Deprecations and backwards-incompatible changes
DeprecationWarning
is issued on use for every deprecated method, attribute and class from the 3.0 and 2.0 major versions of Beautiful Soup. These have been deprecated for at least ten years, but they didn't issue DeprecationWarning
when you tried to use them. Now they do, and they're all going away soon.
- This version drops support for Python 3.6, which went EOL in December 2021. The minimum supported major Python version for Beautiful Soup is now Python 3.7, which went EOL in June 2023.
- The storage for a tag's attribute values now modifies incoming values
to be consistent with the HTML or XML spec. This means that if you set an
attribute value to a number, it will be converted to a string
immediately, rather than being converted when you output the document.
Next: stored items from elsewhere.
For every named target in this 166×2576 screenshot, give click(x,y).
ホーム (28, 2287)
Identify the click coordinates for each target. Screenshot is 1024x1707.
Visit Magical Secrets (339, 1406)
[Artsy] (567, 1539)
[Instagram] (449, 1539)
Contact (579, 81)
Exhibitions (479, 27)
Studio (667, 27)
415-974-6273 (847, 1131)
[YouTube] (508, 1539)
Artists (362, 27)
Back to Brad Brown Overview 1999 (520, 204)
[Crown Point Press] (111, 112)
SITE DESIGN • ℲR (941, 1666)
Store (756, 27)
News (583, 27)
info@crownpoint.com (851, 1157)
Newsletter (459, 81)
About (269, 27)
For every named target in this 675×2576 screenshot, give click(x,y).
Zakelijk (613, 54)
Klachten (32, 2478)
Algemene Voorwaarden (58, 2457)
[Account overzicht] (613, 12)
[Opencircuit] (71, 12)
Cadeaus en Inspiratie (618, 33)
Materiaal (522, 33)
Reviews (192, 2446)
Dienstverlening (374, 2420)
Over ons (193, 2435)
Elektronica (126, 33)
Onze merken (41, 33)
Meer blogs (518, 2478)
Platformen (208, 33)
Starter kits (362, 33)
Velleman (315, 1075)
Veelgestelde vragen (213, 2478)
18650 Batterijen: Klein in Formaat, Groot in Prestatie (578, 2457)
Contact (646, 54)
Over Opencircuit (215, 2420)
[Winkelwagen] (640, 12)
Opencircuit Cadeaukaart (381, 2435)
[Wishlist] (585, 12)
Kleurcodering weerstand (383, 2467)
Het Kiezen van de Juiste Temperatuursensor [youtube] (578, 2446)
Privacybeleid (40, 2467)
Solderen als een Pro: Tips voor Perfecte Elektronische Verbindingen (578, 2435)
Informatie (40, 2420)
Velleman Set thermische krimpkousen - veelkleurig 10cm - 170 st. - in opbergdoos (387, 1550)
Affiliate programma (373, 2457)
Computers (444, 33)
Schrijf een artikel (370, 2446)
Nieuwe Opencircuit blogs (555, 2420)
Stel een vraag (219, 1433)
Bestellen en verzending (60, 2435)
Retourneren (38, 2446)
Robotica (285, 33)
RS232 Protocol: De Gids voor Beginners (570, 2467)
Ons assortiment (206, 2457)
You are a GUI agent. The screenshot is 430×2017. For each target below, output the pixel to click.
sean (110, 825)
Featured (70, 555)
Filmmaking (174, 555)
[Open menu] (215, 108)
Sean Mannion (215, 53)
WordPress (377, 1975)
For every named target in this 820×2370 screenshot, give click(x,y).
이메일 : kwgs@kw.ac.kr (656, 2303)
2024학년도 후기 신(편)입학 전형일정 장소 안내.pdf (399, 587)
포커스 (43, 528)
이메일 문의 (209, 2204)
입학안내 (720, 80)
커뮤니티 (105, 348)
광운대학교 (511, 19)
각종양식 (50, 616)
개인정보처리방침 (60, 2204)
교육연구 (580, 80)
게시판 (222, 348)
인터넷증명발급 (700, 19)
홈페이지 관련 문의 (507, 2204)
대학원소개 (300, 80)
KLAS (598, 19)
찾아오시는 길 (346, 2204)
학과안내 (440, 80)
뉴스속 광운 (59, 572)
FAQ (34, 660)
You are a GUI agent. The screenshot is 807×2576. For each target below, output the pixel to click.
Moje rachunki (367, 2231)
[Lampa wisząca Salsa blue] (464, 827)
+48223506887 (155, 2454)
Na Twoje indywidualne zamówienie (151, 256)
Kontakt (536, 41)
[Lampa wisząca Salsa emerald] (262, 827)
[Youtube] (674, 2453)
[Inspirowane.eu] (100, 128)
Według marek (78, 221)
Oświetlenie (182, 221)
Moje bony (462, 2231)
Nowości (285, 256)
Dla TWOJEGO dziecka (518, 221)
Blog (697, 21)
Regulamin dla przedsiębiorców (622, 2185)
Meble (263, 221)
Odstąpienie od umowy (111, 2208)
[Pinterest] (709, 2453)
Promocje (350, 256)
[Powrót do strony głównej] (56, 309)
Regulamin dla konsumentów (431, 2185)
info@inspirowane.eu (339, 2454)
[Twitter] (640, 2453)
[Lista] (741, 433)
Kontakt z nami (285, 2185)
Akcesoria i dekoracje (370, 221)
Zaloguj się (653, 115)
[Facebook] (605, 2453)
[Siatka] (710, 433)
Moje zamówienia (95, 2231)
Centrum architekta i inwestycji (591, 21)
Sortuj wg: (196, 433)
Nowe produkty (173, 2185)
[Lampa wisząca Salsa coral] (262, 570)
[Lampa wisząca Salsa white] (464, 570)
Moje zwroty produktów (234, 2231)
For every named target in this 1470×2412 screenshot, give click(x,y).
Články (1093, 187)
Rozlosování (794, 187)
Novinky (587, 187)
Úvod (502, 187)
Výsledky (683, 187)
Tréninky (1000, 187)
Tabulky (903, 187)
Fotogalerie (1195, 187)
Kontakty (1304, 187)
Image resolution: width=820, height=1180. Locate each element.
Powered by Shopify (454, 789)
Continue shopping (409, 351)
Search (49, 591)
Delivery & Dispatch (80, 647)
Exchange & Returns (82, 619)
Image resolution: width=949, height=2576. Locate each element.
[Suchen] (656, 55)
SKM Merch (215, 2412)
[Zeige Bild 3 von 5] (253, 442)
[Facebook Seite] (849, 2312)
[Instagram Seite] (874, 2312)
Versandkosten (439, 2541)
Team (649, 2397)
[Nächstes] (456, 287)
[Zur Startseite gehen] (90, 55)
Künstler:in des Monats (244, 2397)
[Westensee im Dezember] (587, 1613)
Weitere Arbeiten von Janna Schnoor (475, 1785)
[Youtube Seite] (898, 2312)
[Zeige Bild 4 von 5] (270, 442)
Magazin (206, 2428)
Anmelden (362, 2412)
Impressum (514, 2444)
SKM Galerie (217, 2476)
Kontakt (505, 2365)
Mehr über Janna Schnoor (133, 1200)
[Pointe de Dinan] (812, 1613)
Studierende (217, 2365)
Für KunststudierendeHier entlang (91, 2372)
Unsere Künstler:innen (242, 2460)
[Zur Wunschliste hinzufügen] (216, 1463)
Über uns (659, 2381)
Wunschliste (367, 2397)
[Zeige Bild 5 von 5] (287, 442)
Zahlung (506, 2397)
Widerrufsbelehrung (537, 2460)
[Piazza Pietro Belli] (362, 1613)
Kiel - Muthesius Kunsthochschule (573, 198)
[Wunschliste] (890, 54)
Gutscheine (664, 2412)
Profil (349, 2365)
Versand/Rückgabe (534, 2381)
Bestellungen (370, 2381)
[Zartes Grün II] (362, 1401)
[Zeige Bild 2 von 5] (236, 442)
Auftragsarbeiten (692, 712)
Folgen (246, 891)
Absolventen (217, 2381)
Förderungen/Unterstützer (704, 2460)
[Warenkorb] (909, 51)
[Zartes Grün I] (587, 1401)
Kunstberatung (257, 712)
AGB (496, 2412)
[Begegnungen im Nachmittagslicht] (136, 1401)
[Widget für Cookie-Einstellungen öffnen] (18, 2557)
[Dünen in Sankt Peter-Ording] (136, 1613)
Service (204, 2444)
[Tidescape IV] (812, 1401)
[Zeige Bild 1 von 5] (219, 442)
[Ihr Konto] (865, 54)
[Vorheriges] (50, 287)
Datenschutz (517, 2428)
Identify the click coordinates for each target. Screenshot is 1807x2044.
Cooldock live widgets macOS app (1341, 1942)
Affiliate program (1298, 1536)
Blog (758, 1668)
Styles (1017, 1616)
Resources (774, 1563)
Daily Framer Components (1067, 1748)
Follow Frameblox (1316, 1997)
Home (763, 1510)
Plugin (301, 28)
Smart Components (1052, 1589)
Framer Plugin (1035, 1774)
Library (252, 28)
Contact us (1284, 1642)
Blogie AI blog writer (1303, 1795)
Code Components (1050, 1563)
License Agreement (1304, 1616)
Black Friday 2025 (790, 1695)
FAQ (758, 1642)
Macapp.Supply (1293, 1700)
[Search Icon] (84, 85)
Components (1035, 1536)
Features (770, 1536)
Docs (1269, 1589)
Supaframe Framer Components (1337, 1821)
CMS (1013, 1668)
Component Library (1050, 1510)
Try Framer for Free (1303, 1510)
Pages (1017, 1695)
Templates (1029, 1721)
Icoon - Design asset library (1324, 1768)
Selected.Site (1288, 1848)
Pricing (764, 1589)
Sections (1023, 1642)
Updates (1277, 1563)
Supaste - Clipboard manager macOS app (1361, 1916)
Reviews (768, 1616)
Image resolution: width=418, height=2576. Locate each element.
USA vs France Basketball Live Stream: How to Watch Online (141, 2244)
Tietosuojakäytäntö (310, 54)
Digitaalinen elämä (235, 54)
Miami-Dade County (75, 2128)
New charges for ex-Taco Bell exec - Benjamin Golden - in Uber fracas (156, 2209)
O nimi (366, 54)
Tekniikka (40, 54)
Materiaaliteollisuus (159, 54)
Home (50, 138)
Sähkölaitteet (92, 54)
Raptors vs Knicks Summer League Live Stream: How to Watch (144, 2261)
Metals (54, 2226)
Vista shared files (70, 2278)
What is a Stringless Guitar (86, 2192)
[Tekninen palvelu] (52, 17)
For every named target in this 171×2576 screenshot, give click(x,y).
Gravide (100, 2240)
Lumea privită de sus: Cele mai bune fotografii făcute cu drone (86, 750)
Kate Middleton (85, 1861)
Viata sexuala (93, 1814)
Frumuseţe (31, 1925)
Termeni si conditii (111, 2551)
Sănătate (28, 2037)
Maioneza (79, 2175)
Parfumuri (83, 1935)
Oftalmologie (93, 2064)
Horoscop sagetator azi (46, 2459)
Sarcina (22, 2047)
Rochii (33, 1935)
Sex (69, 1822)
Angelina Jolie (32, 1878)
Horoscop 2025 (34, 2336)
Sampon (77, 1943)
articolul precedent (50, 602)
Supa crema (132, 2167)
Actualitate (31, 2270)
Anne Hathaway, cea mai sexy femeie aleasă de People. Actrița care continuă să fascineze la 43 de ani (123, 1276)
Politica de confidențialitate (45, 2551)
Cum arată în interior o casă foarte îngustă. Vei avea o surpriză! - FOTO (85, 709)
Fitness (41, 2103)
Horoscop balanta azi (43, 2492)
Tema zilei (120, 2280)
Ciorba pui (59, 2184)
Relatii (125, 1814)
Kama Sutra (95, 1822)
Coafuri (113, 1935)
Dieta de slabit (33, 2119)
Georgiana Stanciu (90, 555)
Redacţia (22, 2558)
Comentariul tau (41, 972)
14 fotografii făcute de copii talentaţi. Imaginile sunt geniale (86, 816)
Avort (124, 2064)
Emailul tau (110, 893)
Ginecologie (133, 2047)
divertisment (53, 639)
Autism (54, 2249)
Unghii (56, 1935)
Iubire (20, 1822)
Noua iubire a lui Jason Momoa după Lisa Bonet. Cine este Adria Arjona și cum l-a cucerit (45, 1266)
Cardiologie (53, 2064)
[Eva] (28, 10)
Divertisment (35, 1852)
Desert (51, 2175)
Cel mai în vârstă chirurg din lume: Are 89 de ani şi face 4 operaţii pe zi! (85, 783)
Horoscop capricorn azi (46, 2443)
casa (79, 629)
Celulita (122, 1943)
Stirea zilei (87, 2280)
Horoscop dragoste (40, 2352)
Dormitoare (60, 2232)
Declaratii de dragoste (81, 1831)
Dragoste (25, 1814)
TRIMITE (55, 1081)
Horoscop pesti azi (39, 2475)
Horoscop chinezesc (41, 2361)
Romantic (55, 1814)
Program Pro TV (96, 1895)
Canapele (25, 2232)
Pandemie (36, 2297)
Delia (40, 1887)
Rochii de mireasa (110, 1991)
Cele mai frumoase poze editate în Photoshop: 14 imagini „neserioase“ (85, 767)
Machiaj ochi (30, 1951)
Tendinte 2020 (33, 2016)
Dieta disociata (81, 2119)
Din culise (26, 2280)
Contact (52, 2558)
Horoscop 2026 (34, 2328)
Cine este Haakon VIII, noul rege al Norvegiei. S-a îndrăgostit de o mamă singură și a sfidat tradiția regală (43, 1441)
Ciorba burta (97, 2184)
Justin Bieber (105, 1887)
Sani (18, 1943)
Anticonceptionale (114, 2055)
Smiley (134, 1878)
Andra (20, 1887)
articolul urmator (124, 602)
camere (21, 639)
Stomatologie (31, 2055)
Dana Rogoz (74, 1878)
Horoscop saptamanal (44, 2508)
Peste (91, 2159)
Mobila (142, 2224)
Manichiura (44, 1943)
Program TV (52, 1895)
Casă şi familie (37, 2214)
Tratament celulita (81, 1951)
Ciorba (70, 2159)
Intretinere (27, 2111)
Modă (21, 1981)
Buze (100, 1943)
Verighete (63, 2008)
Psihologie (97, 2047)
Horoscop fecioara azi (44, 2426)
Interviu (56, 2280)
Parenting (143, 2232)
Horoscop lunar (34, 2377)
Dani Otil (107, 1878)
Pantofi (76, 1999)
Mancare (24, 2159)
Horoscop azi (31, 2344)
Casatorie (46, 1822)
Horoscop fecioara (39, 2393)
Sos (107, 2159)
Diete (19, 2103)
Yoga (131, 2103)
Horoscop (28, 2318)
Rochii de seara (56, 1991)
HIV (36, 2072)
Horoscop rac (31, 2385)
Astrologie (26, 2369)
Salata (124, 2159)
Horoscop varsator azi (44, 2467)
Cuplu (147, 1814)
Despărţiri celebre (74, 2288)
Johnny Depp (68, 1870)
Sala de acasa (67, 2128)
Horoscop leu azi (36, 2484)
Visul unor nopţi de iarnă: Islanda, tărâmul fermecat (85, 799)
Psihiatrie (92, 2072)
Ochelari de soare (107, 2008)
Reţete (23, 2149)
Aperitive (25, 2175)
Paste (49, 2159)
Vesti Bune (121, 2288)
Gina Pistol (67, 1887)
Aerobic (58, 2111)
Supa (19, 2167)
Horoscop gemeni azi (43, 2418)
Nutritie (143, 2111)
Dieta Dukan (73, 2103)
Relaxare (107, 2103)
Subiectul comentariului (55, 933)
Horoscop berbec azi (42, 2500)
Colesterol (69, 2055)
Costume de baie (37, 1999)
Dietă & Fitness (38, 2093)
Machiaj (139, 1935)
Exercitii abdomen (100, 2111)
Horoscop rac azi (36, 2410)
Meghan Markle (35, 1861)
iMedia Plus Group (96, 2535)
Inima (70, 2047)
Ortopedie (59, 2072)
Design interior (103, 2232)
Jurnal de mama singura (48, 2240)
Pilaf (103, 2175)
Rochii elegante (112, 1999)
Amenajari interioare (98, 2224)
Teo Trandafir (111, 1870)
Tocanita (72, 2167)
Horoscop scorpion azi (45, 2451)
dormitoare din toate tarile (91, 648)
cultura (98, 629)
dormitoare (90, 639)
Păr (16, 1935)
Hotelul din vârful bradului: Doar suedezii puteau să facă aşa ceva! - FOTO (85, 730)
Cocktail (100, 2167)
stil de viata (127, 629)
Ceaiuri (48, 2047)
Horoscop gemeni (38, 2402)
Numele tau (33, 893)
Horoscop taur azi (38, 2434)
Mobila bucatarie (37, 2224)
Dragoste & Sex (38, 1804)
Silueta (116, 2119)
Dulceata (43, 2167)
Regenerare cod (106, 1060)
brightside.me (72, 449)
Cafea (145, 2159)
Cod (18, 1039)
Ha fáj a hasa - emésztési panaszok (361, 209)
More importantly for backwards compatibility, setting an HTML
attribute value to True
will set the attribute's value to the
appropriate string per the HTML spec. Setting an attribute value to
False or None will remove the attribute value from the tag
altogether, rather than (effectively, as before) setting the value
to the string "False"
or the string "None"
.
This means that some programs that modify documents will generate
different output than they would in earlier versions of Beautiful Soup,
but the new documents are more likely to represent the intent behind the
modifications.
To give a specific example, if you have code that looks something like this:
checkbox1['checked'] = True
checkbox2['checked'] = False
Then a document that used to look like this (with most browsers
treating both boxes as checked):
<input type="checkbox" checked="True"/>
<input type="checkbox" checked="False"/>
Will now look like this (with browsers treating only the first box
as checked):
<input type="checkbox" checked="checked"/>
<input type="checkbox"/>
You can get the old behavior back by instantiating a TreeBuilder
with attribute_dict_class=dict
, or you can customize how Beautiful Soup
treats attribute values by passing in a custom subclass of dict
.
- If you pass an empty list as the attribute value when searching the
tree, you will now find all tags which have that attribute set to a value in
the empty list--that is, you will find nothing. This is consistent with other
situations where a list of acceptable values is provided. Previously, an
empty list was treated the same as
None
and False
, and you would have
found the tags which did not have that attribute set at all.
- When using one of the
find()
methods or creating a SoupStrainer
,
if you specify the same attribute value in attrs
and the
keyword arguments, you'll end up with two different ways to match that
attribute. Previously the value in keyword arguments would override the
value in attrs
.
- The 'html5' formatter is now much less aggressive about escaping
ampersands, escaping only the ampersands considered "ambiguous" by the HTML5
spec (which is almost none of them). This is the sort of change that
might break your unit test suite, but the resulting markup will be much more
readable and more HTML5-ish.
To quickly get the old behavior back, change code like this:
tag.encode(formatter='html5')
to this:
tag.encode(formatter='html5-4.12')
In the future, the 'html5' formatter may be become the default HTML
formatter, which will change Beautiful Soup's default output. This
will break a lot of test suites so it's not going to happen for a
while.
New features
- The online documentation now includes full API documentation generated from Python docstrings.
- The new
ElementFilter
class encapsulates Beautiful Soup's rules
about matching elements and deciding which parts of a document to
parse. This gives you direct access to Beautiful Soup's low-level matching API. See the documentation for details.
- The new
PageElement.filter()
method provides a fully general way of
finding elements in a Beautiful Soup parse tree. You can specify a
function to iterate over the tree and an ElementFilter
to determine
what matches.
- The
NavigableString
class now has a .string property which returns the
string itself. This makes it easier to iterate over a mixed list
of Tag
and NavigableString
objects.
- Defined a new warning class,
UnusualUsageWarning
, which is a superclass
for all of the warnings issued when Beautiful Soup notices something
unusual but not guaranteed to be wrong, like markup that looks like
a URL (MarkupResemblesLocatorWarning
) or XML being run through an HTML
parser (XMLParsedAsHTMLWarning
).
The text of these warnings has been revamped to explain in more
detail what is going on, how to check if you've made a mistake,
and how to make the warning go away if you are acting deliberately.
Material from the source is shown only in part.